The ruts led them around the hill, and what Billy had referred to earlier as a “compound” appeared as if from nowhere. It was difficult from Adam’s point of view to tell how many trailers were grouped together in an especially lush part of the desert. A dozen, maybe fifteen. They were all a sandy brown, and probably blended well with the landscape when viewed from the air. A tall Cyclone fence enclosed the block of trailers, with barbed wire stretched around the top. Just beyond the trailers stood a long, tan, metal building with no windows. It was all nestled in the crook of a U-shaped crop of hills.
A small guard booth stood just inside the fence on the right side of the gate.

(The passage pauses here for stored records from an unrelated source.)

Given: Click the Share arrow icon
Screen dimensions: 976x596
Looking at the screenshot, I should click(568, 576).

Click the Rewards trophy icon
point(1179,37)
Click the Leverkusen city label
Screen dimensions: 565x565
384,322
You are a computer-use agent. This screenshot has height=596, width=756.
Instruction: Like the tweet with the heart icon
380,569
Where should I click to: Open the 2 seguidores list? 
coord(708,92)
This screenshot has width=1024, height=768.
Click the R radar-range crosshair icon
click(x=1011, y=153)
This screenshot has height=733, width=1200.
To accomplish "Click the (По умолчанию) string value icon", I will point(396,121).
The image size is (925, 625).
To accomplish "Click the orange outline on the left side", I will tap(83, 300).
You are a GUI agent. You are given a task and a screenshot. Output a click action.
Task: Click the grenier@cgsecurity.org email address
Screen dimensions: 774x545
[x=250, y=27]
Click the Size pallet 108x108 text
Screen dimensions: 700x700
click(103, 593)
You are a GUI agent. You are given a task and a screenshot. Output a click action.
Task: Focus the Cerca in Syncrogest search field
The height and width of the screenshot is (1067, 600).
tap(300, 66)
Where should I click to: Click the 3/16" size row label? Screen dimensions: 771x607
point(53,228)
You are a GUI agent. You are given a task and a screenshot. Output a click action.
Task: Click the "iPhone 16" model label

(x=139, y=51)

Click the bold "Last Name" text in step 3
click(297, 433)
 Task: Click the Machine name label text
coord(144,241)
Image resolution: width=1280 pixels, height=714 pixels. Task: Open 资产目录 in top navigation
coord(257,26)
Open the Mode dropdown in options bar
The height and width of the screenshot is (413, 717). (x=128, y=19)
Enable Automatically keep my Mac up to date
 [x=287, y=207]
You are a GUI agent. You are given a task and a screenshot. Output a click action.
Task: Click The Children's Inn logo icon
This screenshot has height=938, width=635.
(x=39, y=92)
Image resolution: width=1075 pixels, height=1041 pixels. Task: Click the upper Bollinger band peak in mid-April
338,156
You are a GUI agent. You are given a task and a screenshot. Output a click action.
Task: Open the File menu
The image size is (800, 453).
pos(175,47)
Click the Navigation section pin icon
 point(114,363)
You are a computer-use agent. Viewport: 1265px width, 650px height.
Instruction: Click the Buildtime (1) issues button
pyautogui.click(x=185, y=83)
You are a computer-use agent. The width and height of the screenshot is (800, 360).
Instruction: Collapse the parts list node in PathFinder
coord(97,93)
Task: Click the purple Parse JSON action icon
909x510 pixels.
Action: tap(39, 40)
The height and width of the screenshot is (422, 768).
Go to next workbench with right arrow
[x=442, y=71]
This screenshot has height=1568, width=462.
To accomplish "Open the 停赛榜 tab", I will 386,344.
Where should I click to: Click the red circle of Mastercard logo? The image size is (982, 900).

Someone sat slumped inside.
“Stop at, um, th’gate,” Billy said, “and I’ll get us in.” He rolled down his window when Adam stopped, leaned out. “Jesus!” he shouted. “Jesus!” Billy sounded like he was taking the Lord’s name in vain.
The figure in the booth stood and stepped out. A muscular shirtless Mexican guy in cutoffs, no older than twenty, squinted at Billy.
“It’s me! Billy! I’m here t’see Diz. Let us in.” Jesus nodded, satisfied, stepped back into the booth. The gate slid open slowly. “Checkpoint Charlie,” Carter said.
Adam looked over his shoulder at Billy. “Shouldn’t that be pronounced, Hay-soos instead of Je-zus?”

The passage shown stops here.